If you discovered bugs and issues, have ideas for improvements or new features, or want to contribute a new syntax checker, please report to the issue tracker the repository and send a pull request, but respect the following guidelines.

Reporting issues

  • Check that the issue has not already been reported.
  • Check that the issue has not already been fixed in the latest code.
  • Be clear and precise (do not prose, but name functions and commands exactly).
  • Include the version of sphinxcontrib-emacs.
  • Open an issue with a clear title and description in grammatically correct, complete sentences.

Contributing code

Contributions of code, either as pull requests or as patches, are very welcome, but please respect the following guidelines.


  • Write good and complete code.
  • Provide use cases and rationale for new features.

Code style

  • Respect PEP 8.
  • Make sure that your code does not introduce Pylint warnings, using .pylintrc in the top-level source directory. Flycheck will help here.
  • Add docstrings for every declaration, following PEP 257. Use Sphinx markup in docstrings.

Commit messages

Write commit messages according to Tim Pope’s guidelines. In short:

  • Start with a capitalized, short (50 characters or less) summary, followed by a blank line.
  • If necessary, add one or more paragraphs with details, wrapped at 72 characters.
  • Use present tense and write in the imperative: “Fix bug”, not “fixed bug” or “fixes bug”.
  • Separate paragraphs by blank lines.
  • Do not use special markup (e.g. reST or Markdown). Commit messages are plain text.
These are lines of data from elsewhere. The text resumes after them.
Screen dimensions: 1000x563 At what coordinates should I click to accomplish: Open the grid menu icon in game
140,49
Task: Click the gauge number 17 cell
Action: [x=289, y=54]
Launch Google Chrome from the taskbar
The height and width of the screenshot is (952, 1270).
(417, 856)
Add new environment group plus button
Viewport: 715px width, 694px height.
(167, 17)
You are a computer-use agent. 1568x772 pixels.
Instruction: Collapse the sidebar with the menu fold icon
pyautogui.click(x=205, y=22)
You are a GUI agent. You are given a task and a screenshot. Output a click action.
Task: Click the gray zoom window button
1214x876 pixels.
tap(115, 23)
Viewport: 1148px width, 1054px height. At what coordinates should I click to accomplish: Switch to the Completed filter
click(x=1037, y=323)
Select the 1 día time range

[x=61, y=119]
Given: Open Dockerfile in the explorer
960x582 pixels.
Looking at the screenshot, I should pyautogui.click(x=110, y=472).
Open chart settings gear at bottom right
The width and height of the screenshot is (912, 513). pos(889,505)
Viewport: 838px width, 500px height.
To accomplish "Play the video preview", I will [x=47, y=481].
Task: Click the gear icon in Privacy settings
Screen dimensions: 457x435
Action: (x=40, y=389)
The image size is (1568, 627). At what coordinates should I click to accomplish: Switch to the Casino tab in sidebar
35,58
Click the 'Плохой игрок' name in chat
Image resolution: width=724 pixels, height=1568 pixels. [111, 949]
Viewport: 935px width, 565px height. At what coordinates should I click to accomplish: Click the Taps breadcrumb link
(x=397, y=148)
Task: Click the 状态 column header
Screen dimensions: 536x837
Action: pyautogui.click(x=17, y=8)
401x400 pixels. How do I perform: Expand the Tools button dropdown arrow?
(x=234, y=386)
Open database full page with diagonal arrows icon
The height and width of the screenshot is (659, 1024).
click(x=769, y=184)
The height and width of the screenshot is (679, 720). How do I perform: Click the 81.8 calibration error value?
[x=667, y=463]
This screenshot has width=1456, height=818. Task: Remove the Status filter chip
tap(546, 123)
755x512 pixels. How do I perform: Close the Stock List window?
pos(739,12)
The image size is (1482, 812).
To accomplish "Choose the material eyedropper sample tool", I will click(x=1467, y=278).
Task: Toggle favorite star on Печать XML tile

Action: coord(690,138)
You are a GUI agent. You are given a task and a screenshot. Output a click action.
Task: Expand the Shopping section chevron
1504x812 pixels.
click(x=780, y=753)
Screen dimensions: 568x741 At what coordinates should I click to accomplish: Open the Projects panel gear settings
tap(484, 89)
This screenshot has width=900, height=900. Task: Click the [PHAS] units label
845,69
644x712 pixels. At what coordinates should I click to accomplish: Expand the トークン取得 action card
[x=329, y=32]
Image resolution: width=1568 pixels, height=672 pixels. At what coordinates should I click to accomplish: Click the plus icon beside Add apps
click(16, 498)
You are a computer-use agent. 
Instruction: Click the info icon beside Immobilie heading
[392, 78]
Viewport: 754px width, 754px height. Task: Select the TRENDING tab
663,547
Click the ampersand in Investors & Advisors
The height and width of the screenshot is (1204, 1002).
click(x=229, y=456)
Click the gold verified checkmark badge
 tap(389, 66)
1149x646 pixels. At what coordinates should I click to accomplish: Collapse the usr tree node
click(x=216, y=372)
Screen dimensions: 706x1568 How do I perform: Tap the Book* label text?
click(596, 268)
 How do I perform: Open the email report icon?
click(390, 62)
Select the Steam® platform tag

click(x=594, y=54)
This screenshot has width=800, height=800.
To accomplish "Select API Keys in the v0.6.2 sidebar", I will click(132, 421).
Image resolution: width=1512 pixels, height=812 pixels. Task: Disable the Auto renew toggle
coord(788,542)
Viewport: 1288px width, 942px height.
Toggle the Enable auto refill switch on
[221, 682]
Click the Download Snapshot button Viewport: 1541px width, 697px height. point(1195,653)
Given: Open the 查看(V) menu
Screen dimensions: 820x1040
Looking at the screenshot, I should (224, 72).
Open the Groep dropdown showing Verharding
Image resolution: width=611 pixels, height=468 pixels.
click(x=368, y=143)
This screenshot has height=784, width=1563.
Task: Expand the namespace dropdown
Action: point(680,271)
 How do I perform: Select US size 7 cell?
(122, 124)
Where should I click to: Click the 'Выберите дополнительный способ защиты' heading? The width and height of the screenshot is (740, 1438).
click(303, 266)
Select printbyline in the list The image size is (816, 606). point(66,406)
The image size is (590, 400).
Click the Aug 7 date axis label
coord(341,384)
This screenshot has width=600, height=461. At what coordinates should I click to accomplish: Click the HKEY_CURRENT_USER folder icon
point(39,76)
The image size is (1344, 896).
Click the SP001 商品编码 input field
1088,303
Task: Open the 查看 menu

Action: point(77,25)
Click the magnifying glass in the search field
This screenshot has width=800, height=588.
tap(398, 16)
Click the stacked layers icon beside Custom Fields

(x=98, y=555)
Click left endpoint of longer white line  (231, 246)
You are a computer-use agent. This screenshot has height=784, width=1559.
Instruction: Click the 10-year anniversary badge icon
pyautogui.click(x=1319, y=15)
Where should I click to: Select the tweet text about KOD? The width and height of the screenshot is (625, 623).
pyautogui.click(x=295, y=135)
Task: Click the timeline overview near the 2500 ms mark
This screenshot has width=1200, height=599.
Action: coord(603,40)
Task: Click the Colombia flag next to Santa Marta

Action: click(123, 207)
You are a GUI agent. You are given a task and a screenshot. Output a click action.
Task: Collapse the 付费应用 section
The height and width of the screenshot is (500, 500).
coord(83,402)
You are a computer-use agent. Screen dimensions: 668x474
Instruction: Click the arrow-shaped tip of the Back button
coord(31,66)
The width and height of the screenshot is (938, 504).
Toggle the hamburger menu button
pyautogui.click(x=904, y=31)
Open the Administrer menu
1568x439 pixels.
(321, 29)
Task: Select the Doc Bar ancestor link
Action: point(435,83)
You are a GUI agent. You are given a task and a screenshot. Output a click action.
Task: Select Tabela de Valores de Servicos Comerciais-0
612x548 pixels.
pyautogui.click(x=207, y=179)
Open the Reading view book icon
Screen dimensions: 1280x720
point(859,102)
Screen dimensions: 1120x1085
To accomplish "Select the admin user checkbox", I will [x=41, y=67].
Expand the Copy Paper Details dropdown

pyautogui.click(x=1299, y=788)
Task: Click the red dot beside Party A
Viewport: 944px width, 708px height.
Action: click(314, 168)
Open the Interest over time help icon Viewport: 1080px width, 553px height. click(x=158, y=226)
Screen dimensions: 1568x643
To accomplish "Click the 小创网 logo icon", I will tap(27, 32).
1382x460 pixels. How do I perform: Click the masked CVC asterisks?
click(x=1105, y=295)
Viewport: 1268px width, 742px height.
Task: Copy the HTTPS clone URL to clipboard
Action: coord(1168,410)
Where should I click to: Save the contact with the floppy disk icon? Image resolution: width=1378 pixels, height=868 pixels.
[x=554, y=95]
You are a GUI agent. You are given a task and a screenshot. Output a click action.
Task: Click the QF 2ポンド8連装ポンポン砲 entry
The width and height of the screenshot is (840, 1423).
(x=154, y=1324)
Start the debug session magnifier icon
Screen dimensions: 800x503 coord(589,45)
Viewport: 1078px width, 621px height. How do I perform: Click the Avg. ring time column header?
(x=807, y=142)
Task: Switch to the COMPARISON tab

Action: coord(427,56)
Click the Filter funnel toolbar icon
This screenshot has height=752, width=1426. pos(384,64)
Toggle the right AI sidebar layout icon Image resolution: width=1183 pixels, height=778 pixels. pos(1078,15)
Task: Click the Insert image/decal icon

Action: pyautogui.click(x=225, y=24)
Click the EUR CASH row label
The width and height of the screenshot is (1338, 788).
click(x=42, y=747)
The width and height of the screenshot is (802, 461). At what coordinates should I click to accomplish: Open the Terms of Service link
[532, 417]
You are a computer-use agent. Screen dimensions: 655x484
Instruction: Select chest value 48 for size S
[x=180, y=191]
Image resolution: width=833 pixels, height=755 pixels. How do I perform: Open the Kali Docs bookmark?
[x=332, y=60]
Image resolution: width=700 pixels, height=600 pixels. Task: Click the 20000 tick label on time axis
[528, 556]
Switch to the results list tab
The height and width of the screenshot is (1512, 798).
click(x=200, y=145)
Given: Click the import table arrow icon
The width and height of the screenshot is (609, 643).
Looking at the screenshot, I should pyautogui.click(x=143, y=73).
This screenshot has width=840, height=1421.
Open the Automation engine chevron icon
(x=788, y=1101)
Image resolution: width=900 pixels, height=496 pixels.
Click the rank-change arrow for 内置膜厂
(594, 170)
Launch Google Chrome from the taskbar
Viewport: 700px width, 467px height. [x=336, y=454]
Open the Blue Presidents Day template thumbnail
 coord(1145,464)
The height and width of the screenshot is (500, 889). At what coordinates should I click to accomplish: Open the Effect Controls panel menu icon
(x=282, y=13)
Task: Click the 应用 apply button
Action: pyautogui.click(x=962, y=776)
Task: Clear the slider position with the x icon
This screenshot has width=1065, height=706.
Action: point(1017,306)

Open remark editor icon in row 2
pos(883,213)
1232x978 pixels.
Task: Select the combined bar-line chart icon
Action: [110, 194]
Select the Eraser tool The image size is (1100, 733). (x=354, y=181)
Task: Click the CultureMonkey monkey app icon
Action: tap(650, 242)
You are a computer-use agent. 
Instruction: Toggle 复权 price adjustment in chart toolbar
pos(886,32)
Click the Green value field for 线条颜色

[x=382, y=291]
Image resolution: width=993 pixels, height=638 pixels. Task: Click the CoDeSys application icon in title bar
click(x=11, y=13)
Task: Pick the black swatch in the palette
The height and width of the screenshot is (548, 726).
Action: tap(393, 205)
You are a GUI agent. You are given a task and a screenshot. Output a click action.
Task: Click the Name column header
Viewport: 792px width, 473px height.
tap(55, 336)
You may use *emphasis* or _underline_ though, following conventions established on mailing lists.

This is a model commit message:

Capitalized, short (50 chars or less) summary

More detailed explanatory text, if necessary.  Wrap it to about 72
characters or so.  In some contexts, the first line is treated as the
subject of an email and the rest of the text as the body.  The blank
line separating the summary from the body is critical (unless you omit
the body entirely); tools like rebase can get confused if you run the
two together.

Write your commit message in the imperative: "Fix bug" and not "Fixed bug"
or "Fixes bug."  This convention matches up with commit messages generated
by commands like git merge and git revert.

Further paragraphs come after blank lines.

- Bullet points are okay, too

- Typically a hyphen or asterisk is used for the bullet, followed by a
  single space, with blank lines in between, but conventions vary here

- Use a hanging indent

Git Commit Mode and Magit provide a major mode for Git commit messages, which helps you to comply to these guidelines.

Pull requests

  • Use a topic branch to easily amend a pull request later, if necessary.
  • Do not open new pull requests, when asked to improve your patch. Instead, amend your commits with git rebase -i, and then update the pull request with git push --force
  • Open a pull request that relates to but one subject with a clear title and description in grammatically correct, complete sentences.